Gingerbread Cookies
| Made with KetoCal 4:1 |
Kcal |
CHO |
Fat |
Pro |
Ratio |
401 |
3.9g |
38.8g |
9.0g |
3:1 |
14g Butter
20g Egg (raw, mixed well)
0.1g Cloves, ground
0.5g Ginger, ground
0.5g Cinnamon, ground
8g Coconut flour – Bob’s Red Mill® Organic
34g KetoCal® 4:1 powder – Nutricia North America
| Made with KetoCal 3:1 |
Kcal |
CHO |
Fat |
Pro |
Ratio |
400 |
4.2g |
38.7g |
8.5g |
3:1 |
17g Butter
21g Egg (raw, mixed well)
0.1g Cloves, ground
0.5g Ginger, ground
0.5g Cinnamon, ground
4g Coconut flour – Bob’s Red Mill® Organic
33g KetoCal® 3:1 powder – Nutricia North America
Instructions:
Melt the weighed butter then allow to cool slightly.
- Stir the raw, mixed egg into butter.
- Mix in 5-7 drops of liquid sweetener*
- Weigh the dry ingredients then mix together until well blended.

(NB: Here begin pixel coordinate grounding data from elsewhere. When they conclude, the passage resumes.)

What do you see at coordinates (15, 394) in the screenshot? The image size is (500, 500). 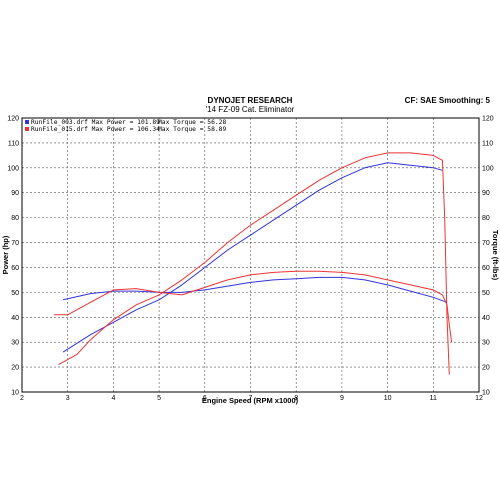 I see `y-tick-label-left: 10` at bounding box center [15, 394].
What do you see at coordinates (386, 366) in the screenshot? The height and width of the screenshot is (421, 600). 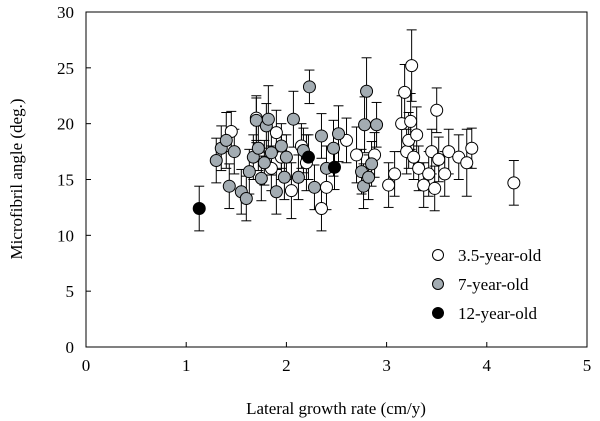 I see `x-tick-label: 3` at bounding box center [386, 366].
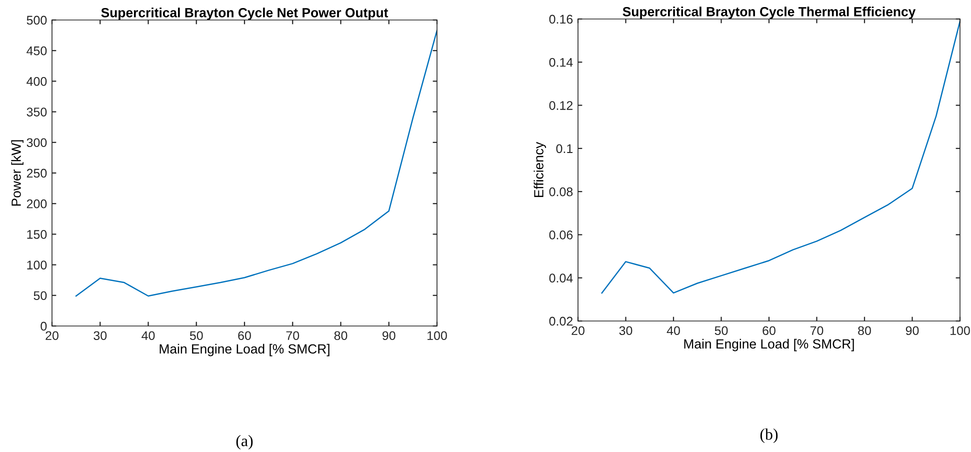 This screenshot has height=452, width=971. What do you see at coordinates (36, 173) in the screenshot?
I see `y-tick-label: 250` at bounding box center [36, 173].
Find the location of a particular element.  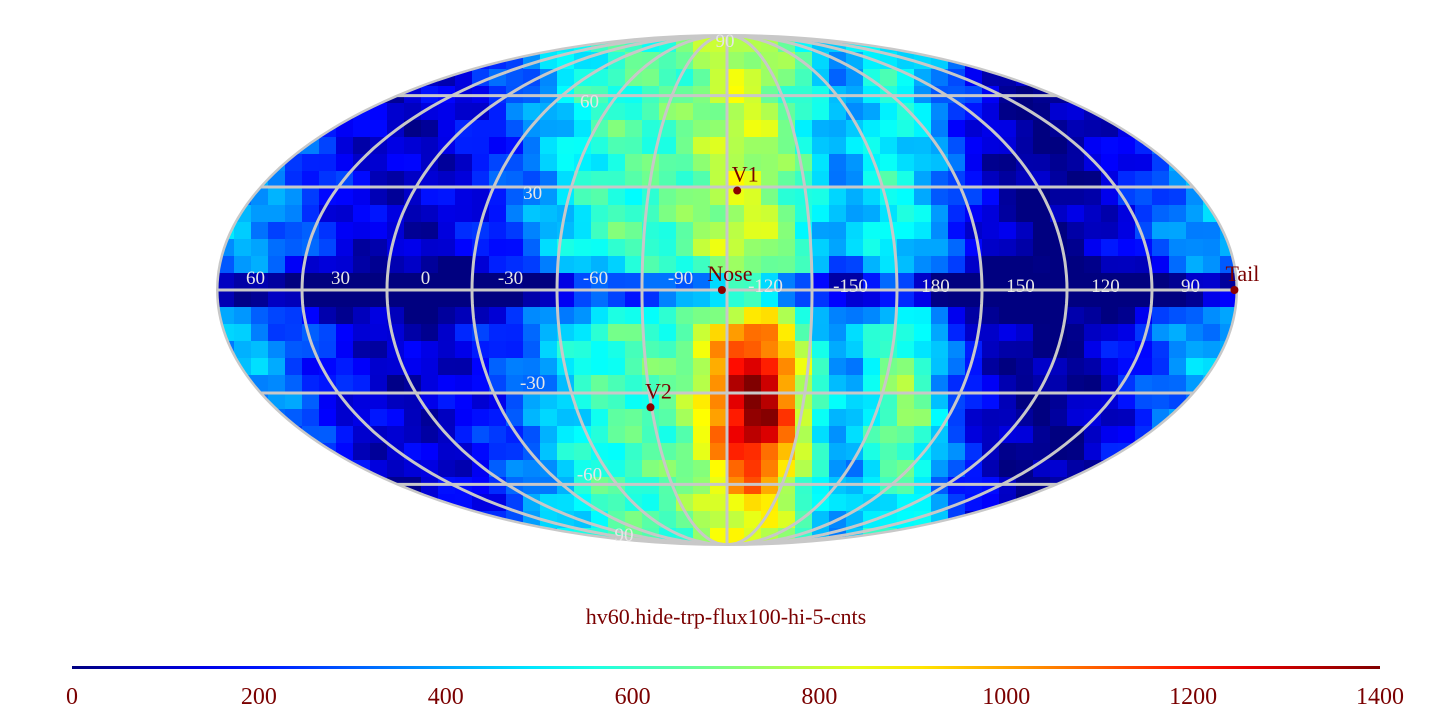

colorbar-tick-label: 200 is located at coordinates (258, 697).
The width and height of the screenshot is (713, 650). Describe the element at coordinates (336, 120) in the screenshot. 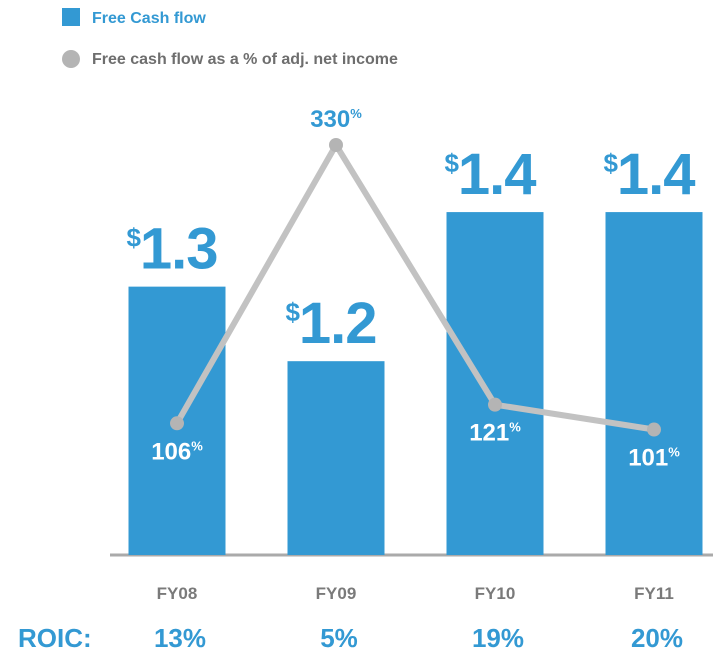

I see `line-value-label: 330%` at that location.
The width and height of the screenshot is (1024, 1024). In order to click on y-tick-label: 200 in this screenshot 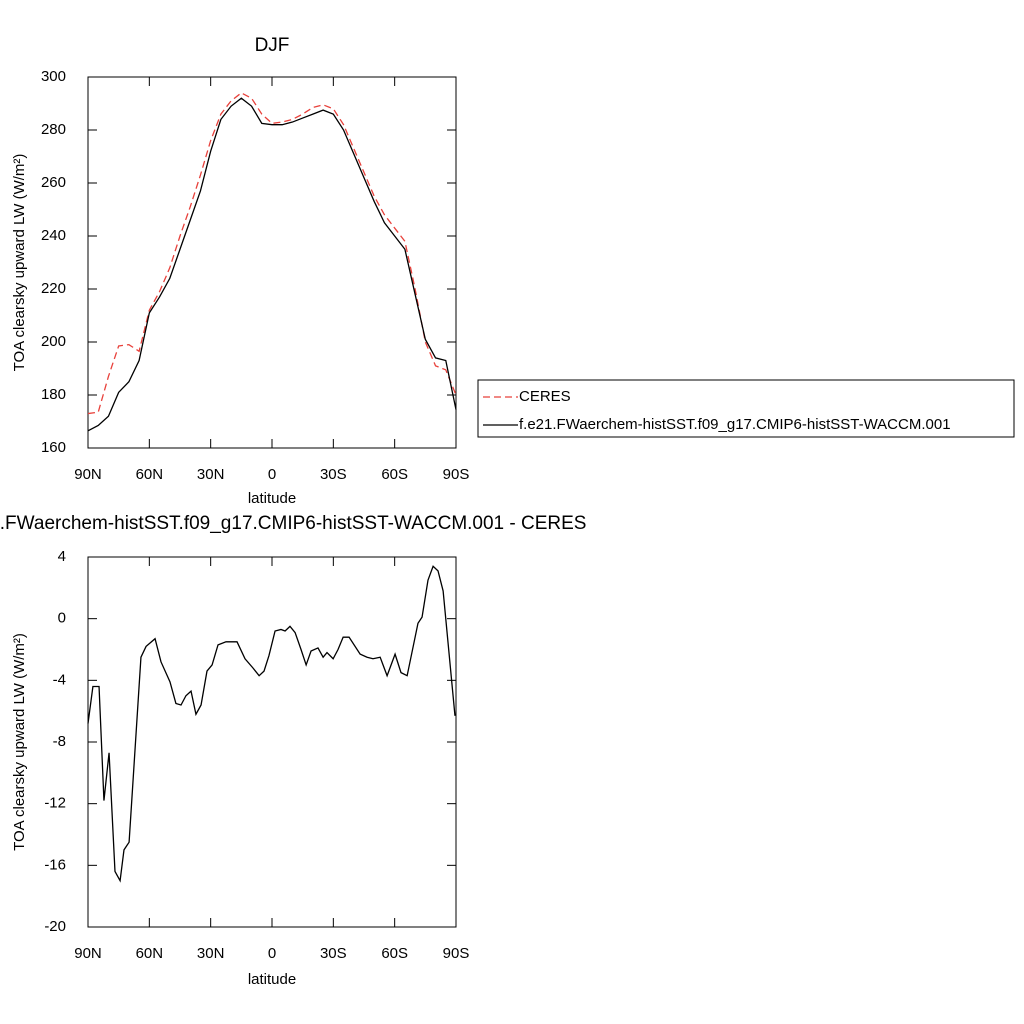, I will do `click(54, 342)`.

- Stir egg/butter mixture into dry ingredients.
- Divide batter into 10 small balls then press each into a circle on a nonstick cookie sheet. You may also use a cookie cutter to form cookies by pressing the dough into the inside of the cutter to mold into shape.
- Bake cookies at 325º F for 8 minutes.
- Store cookies in a sealed container. Cookies may be frozen up to 1 month.
*Liquid sweeteners such as Sweet10, Sweet’n Low, or Stevia.